- **Short task 1**: Duplicate the review comments below word for word, from start to finish.
- **Short task 2**: Swap "screenshot" for "image" in the rows from the first row through the line holding "(x=349, y=36)", inclusive, and leave everything else unchanged. Give back only those lines.

- **Reading text**:
+ + + +

Nominator: Nick-D (talk · contribs) 01:42, 2 June 2024 (UTC)Reply

Reviewer: Zawed (talk · contribs) 03:40, 9 June 2024 (UTC)Reply

I will review, comments to follow in due course. Zawed (talk) 03:40, 9 June 2024 (UTC)Reply

Lead

Background

Falklands War

British nuclear weapons

  • The Royal Air Force had 250 WE.177 bombs. The Royal Navy was assigned 43 WE.177A nuclear depth bombs.: two short sentences, suggest making one but also suggest reversing the subject matter so that the RN is mentioned first, to follow on from the RN submarines. Worth mentioning that they were for ASW purposes? Cite 11 would support that.

Nuclear weapons policies

  • No issues identified in this section

Nuclear depth bombs

More to follow. Zawed (talk) 10:08, 10 June 2024 (UTC)Reply

Picking this up again.

  • one final comment with regard to the Deployment subsection of the Nuclear depth bombs section: While these aircraft formed a key part of the UK's nuclear deterrent force they operated only as conventional bombers. I assume this is in respect of their use in the Falklands conflict, this should be made more explicit.

+ + + +

- **Entries for finding text and elements**:
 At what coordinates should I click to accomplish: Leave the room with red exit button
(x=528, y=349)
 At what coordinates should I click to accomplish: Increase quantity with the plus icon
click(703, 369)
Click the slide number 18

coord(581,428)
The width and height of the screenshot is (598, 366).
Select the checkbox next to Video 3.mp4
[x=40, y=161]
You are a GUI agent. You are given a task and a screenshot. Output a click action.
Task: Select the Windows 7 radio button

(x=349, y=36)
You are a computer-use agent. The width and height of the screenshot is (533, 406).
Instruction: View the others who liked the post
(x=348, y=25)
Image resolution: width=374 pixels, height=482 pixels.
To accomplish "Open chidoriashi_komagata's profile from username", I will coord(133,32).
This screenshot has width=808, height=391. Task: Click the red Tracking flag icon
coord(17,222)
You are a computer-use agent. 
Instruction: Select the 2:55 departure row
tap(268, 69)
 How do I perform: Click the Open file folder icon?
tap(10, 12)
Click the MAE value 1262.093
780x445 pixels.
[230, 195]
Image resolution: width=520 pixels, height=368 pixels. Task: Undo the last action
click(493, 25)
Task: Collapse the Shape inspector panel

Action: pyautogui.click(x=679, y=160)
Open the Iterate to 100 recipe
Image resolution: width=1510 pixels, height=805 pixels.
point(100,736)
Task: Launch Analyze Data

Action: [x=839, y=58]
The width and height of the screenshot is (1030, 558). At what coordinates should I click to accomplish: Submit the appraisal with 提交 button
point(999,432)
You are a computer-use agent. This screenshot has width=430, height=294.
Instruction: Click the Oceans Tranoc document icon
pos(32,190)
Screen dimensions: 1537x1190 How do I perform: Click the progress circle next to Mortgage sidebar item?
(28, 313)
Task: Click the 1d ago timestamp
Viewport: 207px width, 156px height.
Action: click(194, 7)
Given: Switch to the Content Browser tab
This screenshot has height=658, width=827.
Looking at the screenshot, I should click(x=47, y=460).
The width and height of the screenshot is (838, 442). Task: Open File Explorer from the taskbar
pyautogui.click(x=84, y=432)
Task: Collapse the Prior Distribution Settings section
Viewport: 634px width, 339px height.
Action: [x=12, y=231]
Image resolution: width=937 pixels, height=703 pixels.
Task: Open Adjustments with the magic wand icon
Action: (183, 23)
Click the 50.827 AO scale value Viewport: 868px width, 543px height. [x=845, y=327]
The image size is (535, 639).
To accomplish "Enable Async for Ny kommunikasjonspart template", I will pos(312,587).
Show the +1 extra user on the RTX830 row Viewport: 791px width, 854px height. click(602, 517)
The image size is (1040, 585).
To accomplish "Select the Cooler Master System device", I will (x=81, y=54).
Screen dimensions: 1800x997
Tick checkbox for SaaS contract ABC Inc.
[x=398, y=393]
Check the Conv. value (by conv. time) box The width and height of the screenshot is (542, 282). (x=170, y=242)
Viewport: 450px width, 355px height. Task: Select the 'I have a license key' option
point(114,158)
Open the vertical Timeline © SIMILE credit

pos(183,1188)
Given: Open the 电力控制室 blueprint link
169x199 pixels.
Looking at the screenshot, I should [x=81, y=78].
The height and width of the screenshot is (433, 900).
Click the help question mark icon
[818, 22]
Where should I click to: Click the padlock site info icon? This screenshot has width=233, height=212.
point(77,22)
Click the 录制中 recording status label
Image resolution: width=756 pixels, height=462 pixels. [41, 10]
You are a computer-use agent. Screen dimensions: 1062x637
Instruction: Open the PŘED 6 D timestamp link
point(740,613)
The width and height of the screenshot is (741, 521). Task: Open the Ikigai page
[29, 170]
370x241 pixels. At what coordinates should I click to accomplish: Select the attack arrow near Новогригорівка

+ + + +

- **Exercise response 1**:
Nominator: Nick-D (talk · contribs) 01:42, 2 June 2024 (UTC)Reply

Reviewer: Zawed (talk · contribs) 03:40, 9 June 2024 (UTC)Reply

I will review, comments to follow in due course. Zawed (talk) 03:40, 9 June 2024 (UTC)Reply

Lead

Background

Falklands War

British nuclear weapons

  • The Royal Air Force had 250 WE.177 bombs. The Royal Navy was assigned 43 WE.177A nuclear depth bombs.: two short sentences, suggest making one but also suggest reversing the subject matter so that the RN is mentioned first, to follow on from the RN submarines. Worth mentioning that they were for ASW purposes? Cite 11 would support that.

Nuclear weapons policies

  • No issues identified in this section

Nuclear depth bombs

More to follow. Zawed (talk) 10:08, 10 June 2024 (UTC)Reply

Picking this up again.

  • one final comment with regard to the Deployment subsection of the Nuclear depth bombs section: While these aircraft formed a key part of the UK's nuclear deterrent force they operated only as conventional bombers. I assume this is in respect of their use in the Falklands conflict, this should be made more explicit.

- **Exercise response 2**:
 At what coordinates should I click to accomplish: Leave the room with red exit button
(x=528, y=349)
 At what coordinates should I click to accomplish: Increase quantity with the plus icon
click(703, 369)
Click the slide number 18

coord(581,428)
The width and height of the image is (598, 366).
Select the checkbox next to Video 3.mp4
[x=40, y=161]
You are a GUI agent. You are given a task and a image. Output a click action.
Task: Select the Windows 7 radio button

(x=349, y=36)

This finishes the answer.